Strategic ressources are already dealth with pretty well nowadays with the "balanced ressources" option that many maps have. This option only balances those ressources, nothing else. It puts all of them into a certain radius of each players starting position, that usually being up to 5 tiles. Each map script should have this option, best the possibility to have the host set a a radius in staging.

There could be a set number of Luxury Ressources for each player/team. In team games some ressources can appear more often then once, itīs only important that those are ressources that can be used. An ancient teamer that will never see Calender researched canīt have one side with dye, silk and sugar and the other side with gold, ivory and dear. Same is true for wonder production enhancing ressources - here though itīs especially crucial that some ressources are either available to all or none, especially marble.

All categories of ressources can overlap - ivory can count twice, once as a luxury and once as a strategical ressource, same for copper, gold (lux+wonder) etc.

land quality and quantity

As for the rest of the land, you should have a pretty equal amount of plains, grassland etc. tiles. Itīs not fair for an ironman game if one has 50% rivered grass tiles, while the other has 50% plains tiles. Each map can be split into as many equally sized parts as there are teams (players in a solo game). Each tile should have an equal amount of each tile - still of course can produce very different quality of land, but never worse then potentially now. Also this way land mass isnīt distributed unequally like right now on Inland_Sea for example, where you can have significantly less land to potentially plant from turn zero on.

positioning

After the map has been theoretically (by the map script) split into equally sized parts, the starting positions of each player should be in a way that the distances to the back, to the front, to team mates etc. are equal or close enough to being so.

Other map options

Some other options that could be interesting when setting up a game in staging room:

* possibility to set positions of players; for example on flat Inland_Sea or cylindrical Green_Wheel setting which player is in the "back".

----

● USING THE INFORMATION
- A) Answer these from the post on map balancing:
(i) How far from each player's starting position does the balanced resources option usually place strategic resources?
(ii) Which resource is named as especially crucial to be available either to all or to none?
(iii) Which map is given as an example of land mass being distributed unequally?
- B) In the post on map balancing, revise the part that opens with the words containing "There could be" and closes with "gold (lux+wonder) etc.", putting "stone" in place of "marble".
- C) Continue the post on map balancing from its last line.
The material has no connection to the post on map balancing.

● DATA PROVIDED
----

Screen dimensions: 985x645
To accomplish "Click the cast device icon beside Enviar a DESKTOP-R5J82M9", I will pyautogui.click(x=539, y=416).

----

● RESULTS OF THE EXERCISE
- A)
(i) Usually up to 5 tiles.
(ii) Marble.
(iii) Inland_Sea.

- B)
There could be a set number of Luxury Ressources for each player/team. In team games some ressources can appear more often then once, itīs only important that those are ressources that can be used. An ancient teamer that will never see Calender researched canīt have one side with dye, silk and sugar and the other side with gold, ivory and dear. Same is true for wonder production enhancing ressources - here though itīs especially crucial that some ressources are either available to all or none, especially stone.

All categories of ressources can overlap - ivory can count twice, once as a luxury and once as a strategical ressource, same for copper, gold (lux+wonder) etc.

- C)
* Setting that oil is land based and cannot be on the sea.
* Setting the value for food/luxury/wonder/strategical ressources
* Setting the number of forests each player gets into "his" part of the map

Land Shape

Last but definitely not least a factor which has less to do with balancing, but a lot with what a game will look like, whether itīll be one with lots of fighting or rather one with a focus on buildup, the shape distribution of land and sea mass, basically the shape of the map.

How many ways are there to reach the opponent, how far do fronts stretch? For example flat medium sea Inland_Sea has two rather narrow fronts. Each team puts a city on each side and knows that every attack has to go through that city or at least past it. On the other hand flat Green_Wheel has two pretty similar fronts, but a big middle part as well. Units can come from multiple directions and even move through to the back player without having to pass the front cities. Cylindrical Green_Wheel adds the aspects of boating - you can boat from back player to back (or other) player. Creating maps that balance having various and interesting options of attacking (or not havoing those if you want a more builderish game) is a challenge, but one of the most important once if you want to create good multiplayer maps. Making a map too "open" can result in a bloodbath with research playing a small role (thatīs fun!). Making a closed map with clear fronts can result in a reseach heavy game, players building up while controlling their one front (thatīs fun!).

Whatever the map script generates, it has to be able to "split" up the map into equal parts between players as described above in order to do the balancing (as describe above as well ^^), especially also when the map is played cylindrical or toroidal.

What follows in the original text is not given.